PRINT’s micromolding enables the formulation of particle systems of small molecules, biologics and oligonucleotides – all of which hold special promise for next-generation therapeutic PDDS applications.  In itself, the technique is highly versatile and is also being researched for application to oral and topical dosage forms.
The PRINT manufacturing process has begun to be tested for clinical applications. In the US, Liquidia Technologies and Accelovalence have completed Phase I and II studies to use PRINT to produce GMP-compliant bioabsorbable particles that improve the immune response and efficacy of seasonal influenza vaccines, at a scale relevant to clinical development.

Other approaches: iSPERSE
Other research efforts focus on chemistry. For example, another US firm, Pulmatrix, has recently been awarded a patent in Europe for iSPERSE, a PDDS systems based on proprietary cationic salt formulations which can accommodate high drug loads and large drug molecules in highly dispersible particles, in a manner claimed to be both robust and flexible enough to accommodate multi-drug formulations.
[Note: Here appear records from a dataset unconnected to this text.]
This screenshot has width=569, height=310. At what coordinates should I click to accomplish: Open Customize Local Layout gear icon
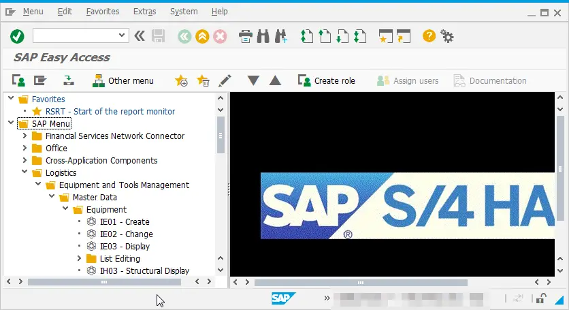click(446, 36)
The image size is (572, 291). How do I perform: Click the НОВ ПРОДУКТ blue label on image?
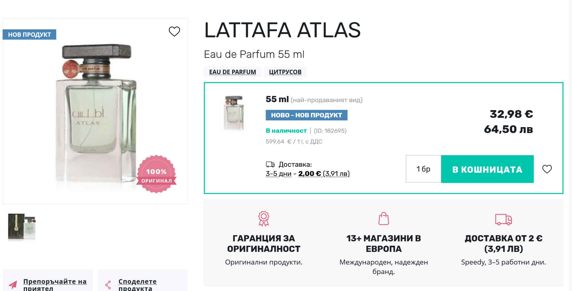29,35
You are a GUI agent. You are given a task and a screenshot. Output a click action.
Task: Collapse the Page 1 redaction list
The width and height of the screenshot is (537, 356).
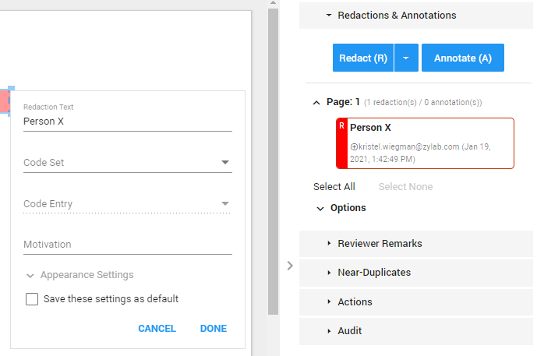[x=316, y=102]
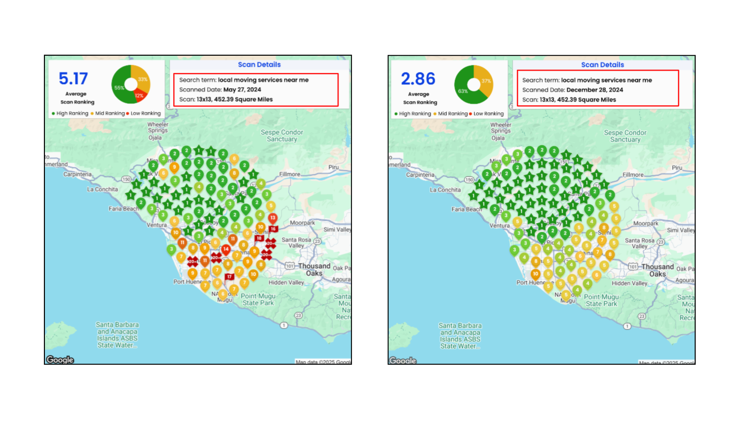Viewport: 743px width, 439px height.
Task: Click the 2.86 average scan ranking score
Action: 418,79
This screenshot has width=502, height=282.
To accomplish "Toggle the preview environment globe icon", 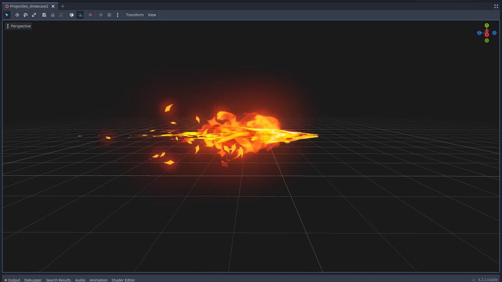I will click(x=109, y=14).
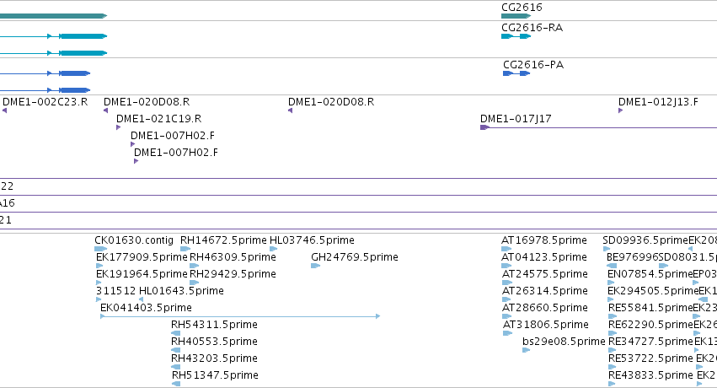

The advantage of iSPERSE is that it has shown superior delivery capabilities compared with conventional dry powder technologies which use lactose blending or low-density particles.

Emerging markets: major new opportunities
Such efforts are likely to be rewarded given the large number of blockbuster respiratory products going off-patent – with growing demand in the developing world. In Latin America, for example, COPD deaths have risen by 65% in the last decade, while figures indicate 12 million people affected by the disease in India. In China, in China, chronic respiratory diseases have become the second leading cause of death.
We have seen that the generic capsule-based dry powder inhaler (DPI) segment in developing markets shows a lot of promise and demand is rising. However, when it comes to these products, patients in developing markets have not been best served by strategies employed by major pharmaceutical companies in the US and Europe, which have developed DPIs customized exclusively for one specific active pharmaceutical ingredient (API).